The new process involved an initial, internationally open round of submissions, followed by a limited contest. A total of 386 proposals were submitted to the open round. An independent committee of experts, including 28 artists, selected participants for the subsequent limited competition. On 3 October 2010 in Berlin, the Federal Government Commissioner for Culture Bernd Neumann announced the results of the competition: three equally ranked prizes, and two marks of recognition were awarded. The three equally ranked prizes were awarded to Stephan Balkenhol, Andreas Meck, and Milla and Partner in collaboration with Sasha Waltz. The two marks of recognition were given to Xavier Veilhan, in collaboration with BP architectures, Paris, and realities:united (Jan and Tim Edler, working with Bjarke Ingels Group, Copenhagen). From 4 to 31 October 2010, all 28 proposals were exhibited in the Martin-Gropius-Bau in a free exhibition.
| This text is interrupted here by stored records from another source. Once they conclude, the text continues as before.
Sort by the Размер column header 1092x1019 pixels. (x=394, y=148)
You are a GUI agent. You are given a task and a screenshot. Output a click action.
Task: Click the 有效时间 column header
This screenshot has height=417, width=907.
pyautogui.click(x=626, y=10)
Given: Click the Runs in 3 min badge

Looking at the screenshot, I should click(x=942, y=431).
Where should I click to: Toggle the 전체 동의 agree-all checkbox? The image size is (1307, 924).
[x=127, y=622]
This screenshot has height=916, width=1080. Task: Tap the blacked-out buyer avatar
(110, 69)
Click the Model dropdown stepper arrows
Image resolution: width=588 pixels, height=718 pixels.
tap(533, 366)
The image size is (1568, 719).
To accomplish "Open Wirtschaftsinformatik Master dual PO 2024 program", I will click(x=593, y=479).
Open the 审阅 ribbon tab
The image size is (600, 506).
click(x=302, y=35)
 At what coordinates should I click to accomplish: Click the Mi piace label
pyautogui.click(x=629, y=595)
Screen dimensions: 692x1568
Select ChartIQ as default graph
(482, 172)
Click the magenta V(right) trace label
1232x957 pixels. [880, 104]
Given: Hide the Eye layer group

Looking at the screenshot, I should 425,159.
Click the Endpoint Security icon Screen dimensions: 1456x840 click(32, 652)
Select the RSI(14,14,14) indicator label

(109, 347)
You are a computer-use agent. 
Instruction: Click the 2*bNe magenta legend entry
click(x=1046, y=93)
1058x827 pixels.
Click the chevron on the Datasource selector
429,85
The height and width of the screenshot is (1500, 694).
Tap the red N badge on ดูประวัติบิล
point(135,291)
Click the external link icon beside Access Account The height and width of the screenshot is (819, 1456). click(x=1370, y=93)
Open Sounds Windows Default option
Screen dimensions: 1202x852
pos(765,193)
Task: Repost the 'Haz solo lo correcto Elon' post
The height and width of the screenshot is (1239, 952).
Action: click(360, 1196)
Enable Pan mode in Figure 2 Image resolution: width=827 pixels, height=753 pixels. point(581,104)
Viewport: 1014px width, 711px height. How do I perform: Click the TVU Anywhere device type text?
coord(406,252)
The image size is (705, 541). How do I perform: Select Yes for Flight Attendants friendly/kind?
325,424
The committee recommended that all three winning submissions be revised. On 13 April 2011, the jury announced that it had settled on the revised proposal of Milla and Partner and the choreographer Sasha Waltz.

=== Winning Proposal ===
Sebastian Letz (of Milla and Partner)'s proposal Bürger in Bewegung (Citizens in Motion) is a basin which can be walked into, 50 m long, with 700 sq m of accessible surface area and a total weight of 150 tonnes. At its widest point, the basin is 2.5 m deep; it narrows at its edges, which gently lean upwards. The basin will be positioned on the pedestal of the former National monument, which will be retained. At the core of the construction is a steel support structure. The protest slogans from the Monday demonstrations are written on the upper side of the basin, which is made of bound gravel to reduce the risk of slipping: "Wir sind das Volk. Wir sind ein Volk." (We are the people. We are one people).